**DO THIS:**
Copy out every line of the listing below word for word, but leave out the pictures.

**EXTRACTED INFORMATION:**
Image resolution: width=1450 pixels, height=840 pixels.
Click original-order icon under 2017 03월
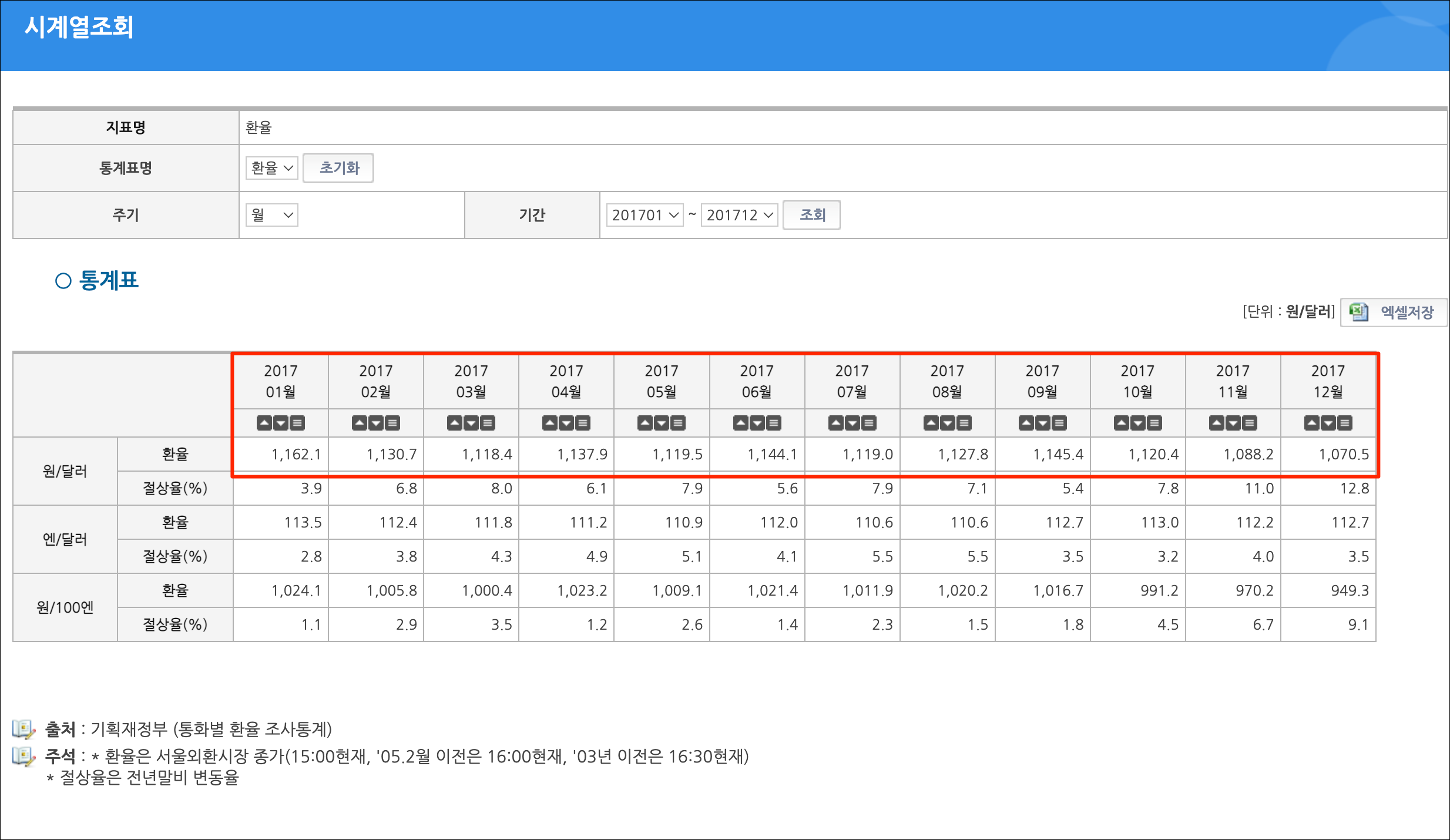(x=488, y=423)
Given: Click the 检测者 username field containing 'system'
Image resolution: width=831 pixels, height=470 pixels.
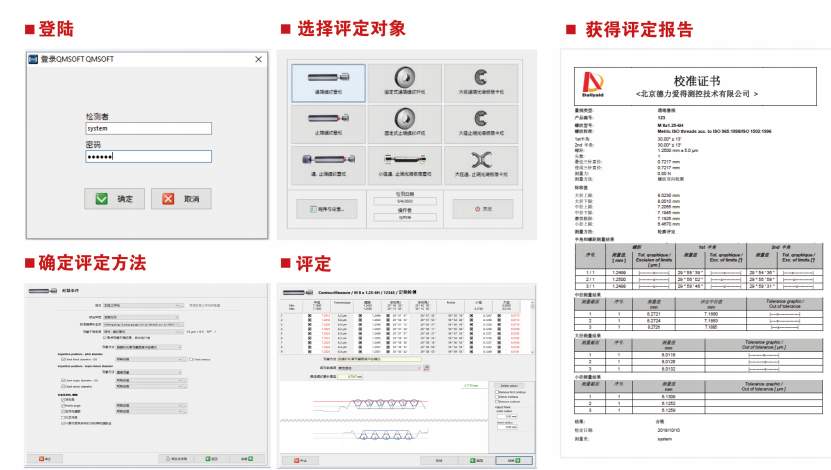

**FINAL RESULT:**
Image resolution: width=1450 pixels, height=840 pixels.
Click original-order icon under 2017 03월
(x=488, y=423)
Given: Click the 检测者 username field containing 'system'
Image resolution: width=831 pixels, height=470 pixels.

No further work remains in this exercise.